Научная статья на тему '2009. 03. 034. Литература русского зарубежья (1920-1940-е годы): взгляд из XXI В. : материалы международ. Науч. -практич. Конф. 4-6 окт. 2007 г. / под ред. Иезуитовой Л. А. , титаренко С. Д. - СПб. : филол. Фак-т СПбГУ, 2008. - 288 с'

2009. 03. 034. Литература русского зарубежья (1920-1940-е годы): взгляд из XXI В. : материалы международ. Науч. -практич. Конф. 4-6 окт. 2007 г. / под ред. Иезуитовой Л. А. , титаренко С. Д. - СПб. : филол. Фак-т СПбГУ, 2008. - 288 с Текст научной статьи по специальности «Языкознание и литературоведение»

CC BY
125
25
i Надоели баннеры? Вы всегда можете отключить рекламу.
Ключевые слова
ЛИТЕРАТУРА РУССКОГО ЗАРУБЕЖЬЯ
i Надоели баннеры? Вы всегда можете отключить рекламу.
iНе можете найти то, что вам нужно? Попробуйте сервис подбора литературы.
i Надоели баннеры? Вы всегда можете отключить рекламу.
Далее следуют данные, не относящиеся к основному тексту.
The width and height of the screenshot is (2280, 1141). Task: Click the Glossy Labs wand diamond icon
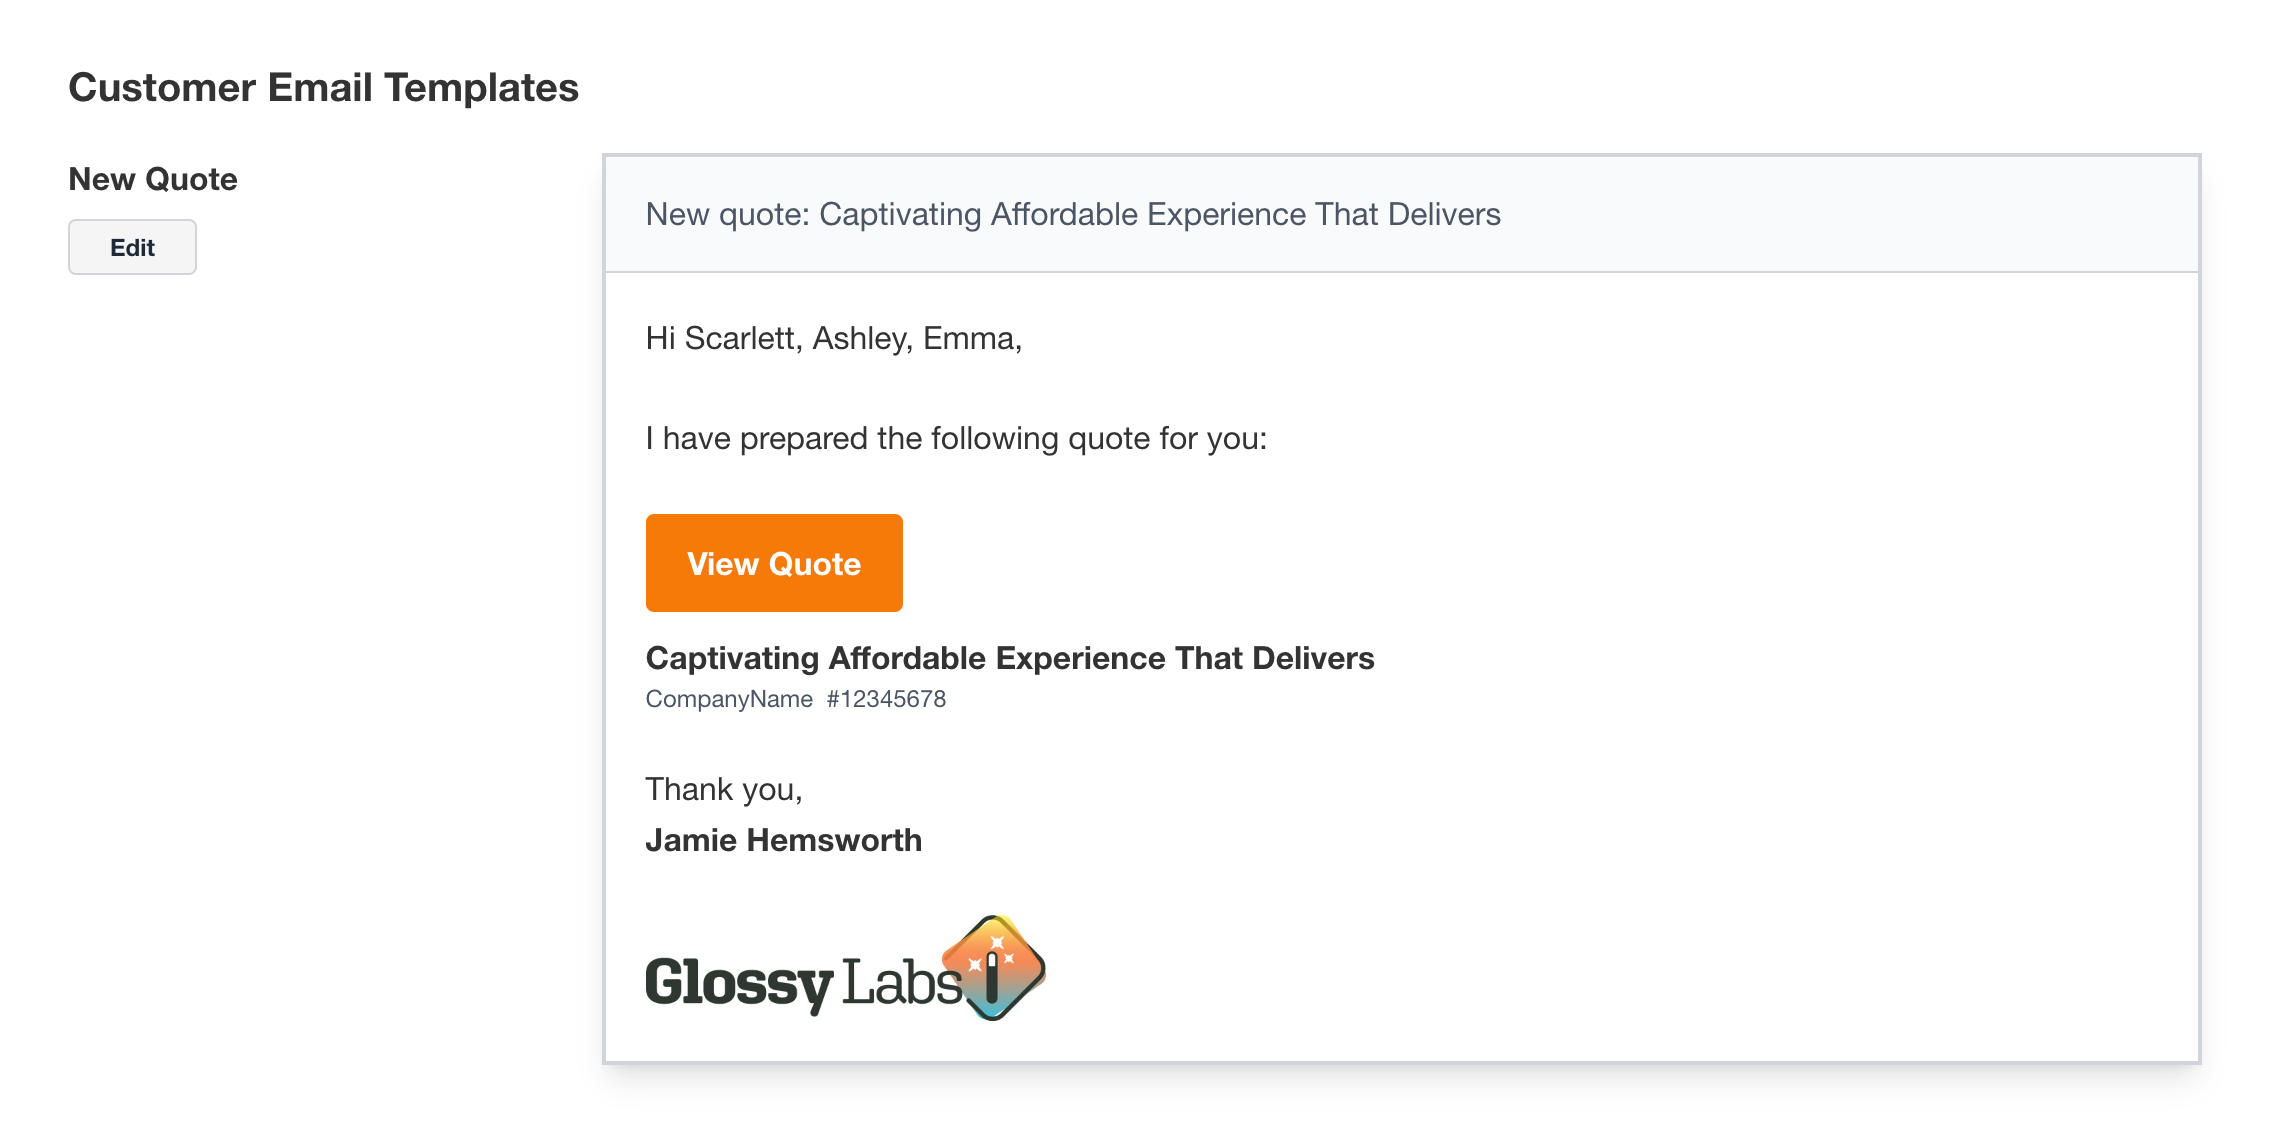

Текст научной работы на тему «2009. 03. 034. Литература русского зарубежья (1920-1940-е годы): взгляд из XXI В. : материалы международ. Науч. -практич. Конф. 4-6 окт. 2007 г. / под ред. Иезуитовой Л. А. , титаренко С. Д. - СПб. : филол. Фак-т СПбГУ, 2008. - 288 с»

Русское зарубежье

2009.03.034. ЛИТЕРАТУРА РУССКОГО ЗАРУБЕЖЬЯ (1920-1940-е годы): ВЗГЛЯД ИЗ XXI в.: Материалы международ. науч.-практич. конф. 4-6 окт. 2007 г. / Под ред. Иезуитовой Л.А., Титаренко С.Д. -СПб.: Филол. фак-т СПбГУ, 2008. - 288 с.

В открывающей сборник статье «Первые шаги эмиграции: публицистика» Л.А. Иезуитова (С.-Петербург) отмечает, что русское зарубежье ставило своей задачей «осознать роль революций в судьбе России и в судьбе самой эмиграции, не принявшей этих революций по множеству причин» (с. 3). М. Горький первым заговорил на языке ветхозаветных пророков («Несвоевременные мысли», 1917-1918). Тема гибели России в его публицистике была сквозной, тема спасения - главенствующей. Вторым после Горького об этом заявил А. Ремизов («Слово о погибели земли русской», 1917). В ранних публицистических произведениях, построенных на диалогах с древними текстами и подчеркнуто стилизованных под старину, Ремизов сосредоточен на теме «конца»; речь шла о гибели православной веры в русском народе за годы войн и революций как причине и начале гибели всей земли. Писатель указывал и на дополнительную причину «гибели» - на действия политиков, «новых Каинов». В «Письме запечатленном: Судьба Петрова» (1918) он акцентировал свою тему - «собирания Руси» деяниями Петра, града Петрова - спасителей терпеливой и безмолвной родины от смуты и шатания. «В споре с Ивановым-Разумником и его единомышленниками (Блок, Белый), которые упоены "музыкой метели" и одержимы идеей возмездия за грехи поколений, Ремизов ищет корни самостояния Руси, способные ее возродить. Все начала, заложенные в "Слове о погибели" и ее "спутниках", станут основанием эмигрантских книг "Огненная Россия", "Взвихренная Русь"...» (с. 5). Каждый из ведущих писателей-публицистов эпохи революции (Л. Андреев, И. Бунин, А. Куприн, З. Гиппиус) вырабатывал свой взгляд на драматические события, свою индивидуальную стилистику их трактовки, и «публицистика стала началом литературы русского зарубежья» (с. 7).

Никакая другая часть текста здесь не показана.